The state- and county-level data (forget exit polls for a moment) do tell a more nuanced story. There was a definite shift of working-class voters and rural voters to the Republican candidate and a shift of (presumably) educated and suburban voters to the Democratic candidate. And some flipped states had higher turnout and some lower. (The conservative National Review posted an analysis looking at a few crucial states that flipped and concluded that Trump 2016 would have beaten Obama 2012 in a hypothetical matchup. Soon after, the writer had to do a mea culpa after discovering he’d used bad data. Treat all breaking news analysis, including mine, with a grain of salt. But dominant narratives emerge quickly, and I feel the need to push back now.)
The bottom line is that the real story is NOT of a “tidal wave of working-class, anti-elitist, anti-globalization voters” sweeping the country and world. The real story is a massive decline in the turnout for the Democrats.
Progressives should very much worry about the working-class shift and what it portends for their prospects (not to mention, oh, the real concerns and pain of the working class). And many have been. But as a sole explanation of this election? No. Consequential and a big-enough issue on the margins to swing the election? Bigly. But not a revolution that has swept the country.
Why has this narrative taken hold?
First, it should be a big part of the discussions. Working-class concerns were a significant factor. More importantly, the electoral map shifted and this may point to a long-term shift. (But so do Georgia, Texas, North Carolina, Arizona, etc.) But again, when one side gets about the same total number of votes and another gets roughly 6 million fewer, when total turnout is this far down, this smaller (for now) working-class shift needs to be put in perspective.
Elections are changed on the margins, but there are a lot of margins we could look to. Third-parties, many other demographic groups that (seemingly) didn’t vote as expected, voting laws and procedures in the south that could have changed the southern end of the map (a much smaller impact than the midwestern change, but not inconsequential), etc. However, the big swing appears to be Obama voters who didn’t vote for Hillary. (Some of them are working-class voters who moved from Obama to Trump, but given Trump’s flat totals, there were an equal number of Romney voters who didn’t vote for Trump.)

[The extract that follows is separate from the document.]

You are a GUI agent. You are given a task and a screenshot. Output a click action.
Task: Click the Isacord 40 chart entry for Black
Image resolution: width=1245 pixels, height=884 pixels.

Second, this explanation helps a large group of college-educated Americans, including almost all professional pundits, make sense of what happened. This group already viewed Trump’s candidacy as outside the norms of healthy politics and politics as usual. They saw Trump as so offensive that he would certainly send droves of people running away from his candidacy. With many prominent conservatives and most prominent moderates denouncing him, the seeming wave of Latino and women voters turning out against him, the polls supporting a poor (if possibly close) showing for Trump and the change in Ohio that was clear early on, the working-class explanation is easy to understand. And it does helps explain Wisconsin, Pennsylvania and others. But a tidal wave? To get to a Romney-esque vote total? We’ve got to dig deeper.
Some will argue that turnout is always a problem for Democrats, and Obama was unusual in his ability to mobilize voters. Fair enough. But, one, pundits are pushing this “tidal wave” language because of the change from 2008 and 2012. It feels like a massive change. And, two, it looks like the turnout percentage for this election will be among the lowest in the last century. It’s in line with 2000, 1996 and 1988. Hardly, “wave” or electorate “revolution” years. You have to go back to the 1920s to see numbers much lower. You can’t just chock this up to Obama being an unusual candidate. So stop with the “global tidal wave of resentment” talk. Dig into working-class Trump voters, but don’t miss the very significant demotivated Obama/Democratic voters. Some of the concerns may be the same, but that’s a different story.
It is a fact that there were Trump voters who, afraid of their friends’ reactions, kept their support secret. Most of us know some of them.
That fact, combined with the surprise results of this election, makes this seem like a plausible explanation of the polling miss (and that miss needs an explanation, but more on that a little later). But we should be highly skeptical of this claim. I can’t say this is counterfactual, but there’s enough other evidence to say that this just isn’t supported by the facts.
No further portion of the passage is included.